Couple elasticsearch questions

Hey all,

A few questions:

1. Is there a proper way to set which logs to send to elasticsearch that I can use in local.bro instead of modifying logs-to-elasticsearch.bro? I am assuming that logs-to-elasticsearch.bro might change in future versions of bro.
2. The docs say to add @load tuning/logs-to-elasticsearch in local.bro...how can I send bro data to a remote elasticsearch server instead?
3. And lastly, as I look at the Brownian demo, I see that all the fields are correctly laid out..was this down with Brownian, or with elasticsearch itself?

I'm trying to get bro data into logstash direct, instead of using log files. Thanks for any insight.

James

Hey all,

A few questions:

1. Is there a proper way to set which logs to send to elasticsearch
that I can use in local.bro instead of modifying
logs-to-elasticsearch.bro? I am assuming that logs-to-elasticsearch.bro
might change in future versions of bro.

Yes, you should just create your own .bro file and take what you need
from logs-to-elasticsearch.bro

2. The docs say to add @load tuning/logs-to-elasticsearch in
local.bro...how can I send bro data to a remote elasticsearch server
instead?

redef LogElasticSearch::server_host = "...";

3. And lastly, as I look at the Brownian demo, I see that all the
fields are correctly laid out..was this down with Brownian, or with
elasticsearch itself?

No idea.. Vlad would know :slight_smile:

I'm trying to get bro data into logstash direct, instead of using log
files. Thanks for any insight.

Keep in mind that in a failure of communication between Bro and ES you
might have a very bad time.

1. Is there a proper way to set which logs to send to elasticsearch
that I can use in local.bro instead of modifying
logs-to-elasticsearch.bro?

Yes, there are settings that you can change. In local.bro, you can do this...

@load tuning/logs-to-elasticsearch
redef LogElasticSearch::send_logs += {
  Conn::LOG,
  HTTP::LOG
};

That will only send the conn.log and http.log to ElasticSearch.

2. The docs say to add @load tuning/logs-to-elasticsearch in
local.bro...how can I send bro data to a remote elasticsearch server
instead?

redef LogElasticSearch::server_host = "1.2.3.4";

3. And lastly, as I look at the Brownian demo, I see that all the
fields are correctly laid out..was this down with Brownian, or with
elasticsearch itself?

Could you explain what you mean by "correctly laid out"?

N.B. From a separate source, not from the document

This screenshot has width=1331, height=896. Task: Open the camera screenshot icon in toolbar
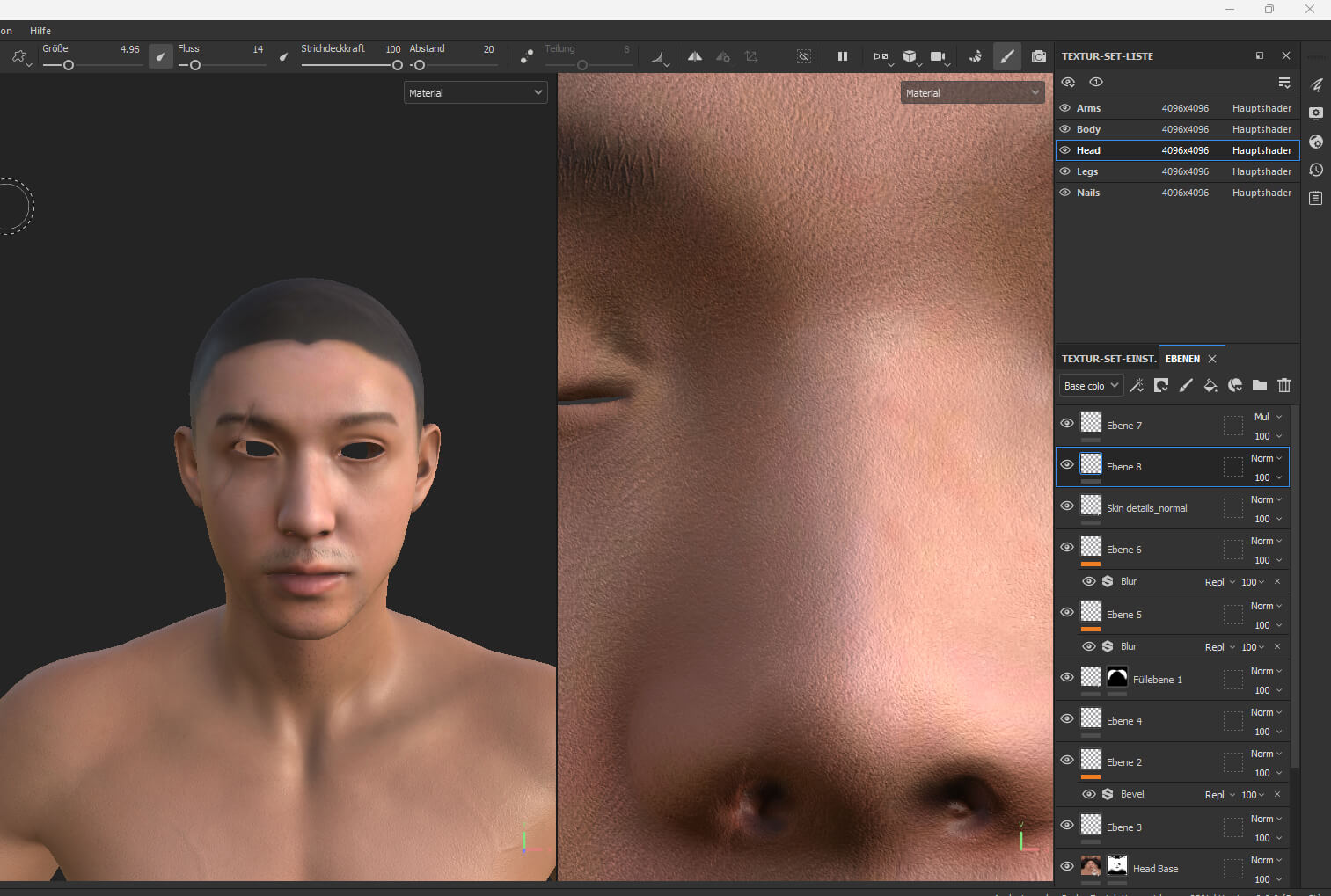(1039, 56)
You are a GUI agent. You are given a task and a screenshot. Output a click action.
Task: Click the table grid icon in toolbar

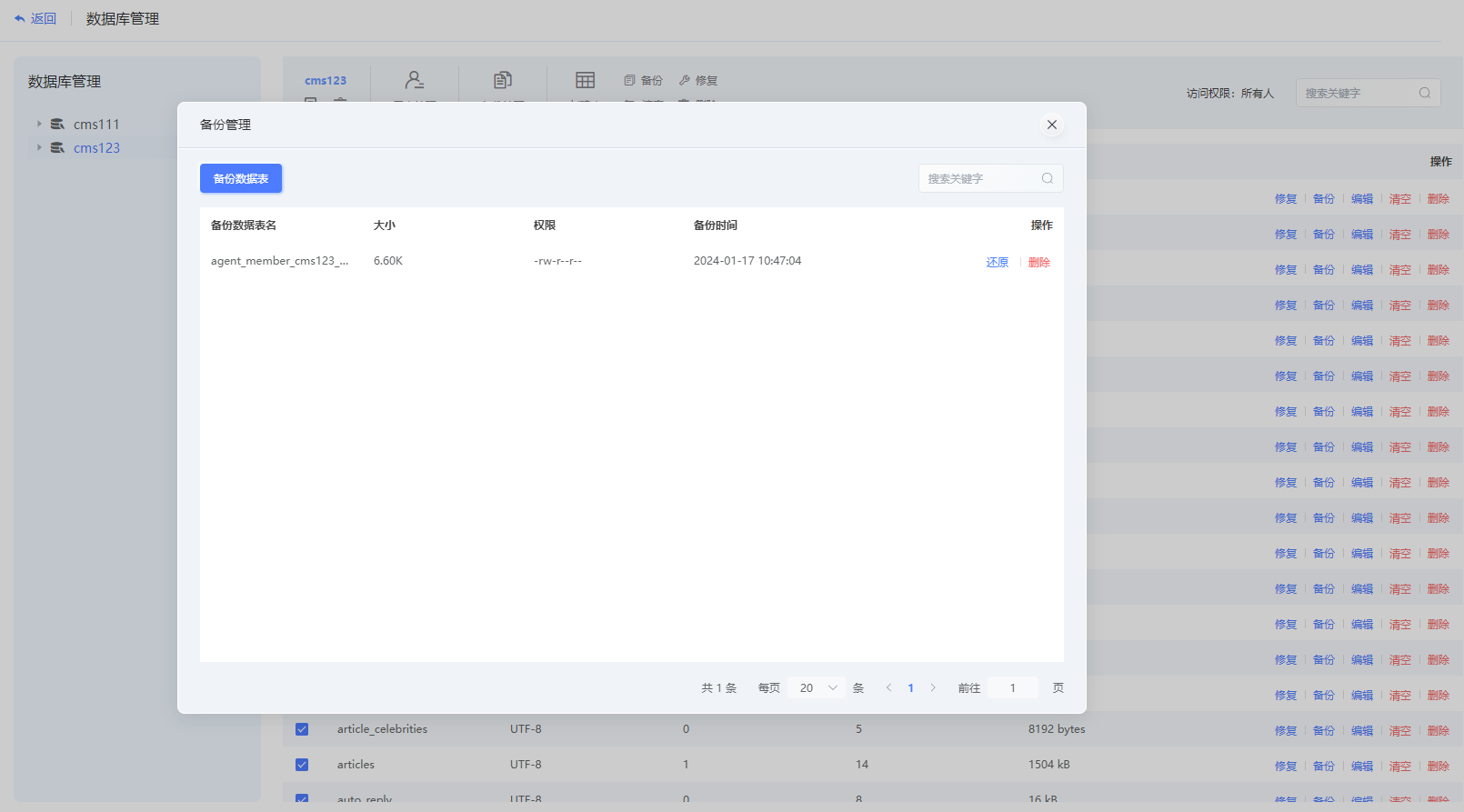586,80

I'm trying to get bro data into logstash direct, instead of using log
files. Thanks for any insight.

Cool! With the current mechanism, you could encounter overload situations that cause Bro to grow in memory until you run out of memory. We're slowly working on extensions to the ES writer to make it write to a disk backed queuing system so that things should remain more stable over time. I am interested to hear any experiences you have with this though.

  .Seth

Thanks for the responses Gents...they do help. So...for example here...I have snort currently going to logstash. In order to match fields I have this:

filter {
         grok {
                 match => [ "message", "%{SYSLOGTIMESTAMP:date} %{IPORHOST:device} %{WORD:snort}\[%{INT:snort_pid}\]\: \[%{INT:gid}\:%{INT:sid}\:%{INT:rev}\] %{DATA:ids_alert} \[Classification\: %{DATA:ids_classification}\] \[Priority\: %{INT:ids_priority}\] \{%{WORD:proto}\} %{IP:ids_src_ip}\:%{INT:ids_src_port} \-\> %{IP:ids_dst_ip}\:%{INT:ids_dst_port}" ]
}

to match:

Jul 23 09:44:46 gateway snort[13205]: [1:2500084:3305] ET COMPROMISED Known Compromised or Hostile Host Traffic TCP group 43 [Classification: Misc Attack] [Priority: 2] {TCP} 61.174.51.229:6000 -> x.x.x.x:22

I'm guessing I'm going to have to create something like the above grok for each bro log file....which...is going to be a hoot :wink: I was hoping that work was already done somewhere...and I think I had it working at one time for conn.log that I posted here some time ago. Thanks again...after looking at the Brownian source I think I'm going to have to just bite the bullet and generate the grok lines.

James

I've done most of them using grok and custom patterns. Conn.log below Using logstash to read the log files, process and insert into elasticsearch. Then using kibana as a web front end.

       grok {
         match => [ "message", "(?<ts>(.*?))\t(?<uid>(.*?))\t(?<id.orig_h>(.*?))\t(?<id.orig_p>(.*?))\t(?<id.resp_h>(.*?))\t(?<id.resp_p>(.*?))\t(?<proto>(.*?))\t(?<service>(.*?))\t(?<duration>(.*?))\t(?<orig_bytes>(.*?))\t(?<resp_bytes>(.*?))\t(?<conn_state>(.*?))\t(?<local_orig>(.*?))\t(?<missed_bytes>(.*?))\t(?<history>(.*?))\t(?<orig_pkts>(.*?))\t(?<orig_ip_bytes>(.*?))\t(?<resp_pkts>(.*?))\t(?<resp_ip_bytes>(.*?))\t(?<tunnel_parents>(.*))" ]
       }

Hey thanks Chris that's a big help...if you'd be willing to share any of the others that would be excellent as well. I have to admit I'm fairly excited to see a dashboard that shows me things like "show me snort ids hits AND firewall hits AND connection tracking" :slight_smile:

James

Are you saying that you're going to have to do this because you don't want Bro to write directly to ElasticSearch?

  .Seth

Negative. In order to get Logstash/Kibana to identify fields, the grok patterns are what is used. I guess that's the question for me....does Bro dump the data raw into elasticsearch? If it does then I'll need to include a grok line in my logstash config to parse out the data of each type of log that bro generates. I hope that makes sense..thanks Seth.

James

Bro converts the data to json and then writes that to elasticsearch using ES’s bulk interface. But it does a “fire and forget” so doesn’t confirm that the data was actually accepted.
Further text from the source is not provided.